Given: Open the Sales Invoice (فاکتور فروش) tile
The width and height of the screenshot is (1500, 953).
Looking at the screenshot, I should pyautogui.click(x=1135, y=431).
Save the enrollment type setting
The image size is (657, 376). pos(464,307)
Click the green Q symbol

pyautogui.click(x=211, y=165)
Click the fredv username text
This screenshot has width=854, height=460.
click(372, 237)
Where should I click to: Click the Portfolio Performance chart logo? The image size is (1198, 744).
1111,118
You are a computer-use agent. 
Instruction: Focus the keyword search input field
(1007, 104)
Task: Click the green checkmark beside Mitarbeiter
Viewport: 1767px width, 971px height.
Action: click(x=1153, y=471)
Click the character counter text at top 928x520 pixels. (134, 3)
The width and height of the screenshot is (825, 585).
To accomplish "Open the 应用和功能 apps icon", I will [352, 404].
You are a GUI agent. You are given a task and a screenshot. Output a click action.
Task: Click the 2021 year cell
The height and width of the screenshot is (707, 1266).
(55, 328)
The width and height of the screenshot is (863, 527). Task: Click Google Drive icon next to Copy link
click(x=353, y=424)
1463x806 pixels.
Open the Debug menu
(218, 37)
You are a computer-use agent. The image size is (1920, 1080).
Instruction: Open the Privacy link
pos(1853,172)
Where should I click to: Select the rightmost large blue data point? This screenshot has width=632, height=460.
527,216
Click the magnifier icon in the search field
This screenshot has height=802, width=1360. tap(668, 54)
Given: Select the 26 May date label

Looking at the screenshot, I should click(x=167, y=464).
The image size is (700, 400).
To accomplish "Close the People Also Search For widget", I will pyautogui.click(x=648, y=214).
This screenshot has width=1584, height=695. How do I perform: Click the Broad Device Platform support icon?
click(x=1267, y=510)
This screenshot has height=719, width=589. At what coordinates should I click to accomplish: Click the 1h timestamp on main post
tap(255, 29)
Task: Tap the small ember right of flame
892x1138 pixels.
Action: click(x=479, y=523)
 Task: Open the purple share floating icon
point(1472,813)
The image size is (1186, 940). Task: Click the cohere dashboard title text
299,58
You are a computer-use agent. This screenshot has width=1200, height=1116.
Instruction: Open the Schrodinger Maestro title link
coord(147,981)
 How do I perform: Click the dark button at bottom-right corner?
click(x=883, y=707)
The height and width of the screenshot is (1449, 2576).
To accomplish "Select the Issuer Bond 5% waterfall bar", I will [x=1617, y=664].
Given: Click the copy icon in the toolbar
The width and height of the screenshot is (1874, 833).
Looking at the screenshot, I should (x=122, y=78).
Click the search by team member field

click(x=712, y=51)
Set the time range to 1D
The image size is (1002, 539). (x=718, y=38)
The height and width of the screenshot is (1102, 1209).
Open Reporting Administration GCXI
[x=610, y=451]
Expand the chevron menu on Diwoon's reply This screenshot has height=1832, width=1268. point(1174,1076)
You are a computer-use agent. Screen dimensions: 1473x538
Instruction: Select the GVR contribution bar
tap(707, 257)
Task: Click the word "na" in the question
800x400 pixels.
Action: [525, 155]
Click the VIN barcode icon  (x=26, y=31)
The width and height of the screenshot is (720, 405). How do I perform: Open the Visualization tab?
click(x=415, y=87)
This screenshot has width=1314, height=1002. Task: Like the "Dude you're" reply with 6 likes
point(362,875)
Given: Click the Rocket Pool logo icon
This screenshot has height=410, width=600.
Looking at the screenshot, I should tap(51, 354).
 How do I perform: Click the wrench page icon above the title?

§

Instructions for the task -
Each line of the material above that contains the string "agent" adds one to the count; report the final count only.

Solution for this problem -
5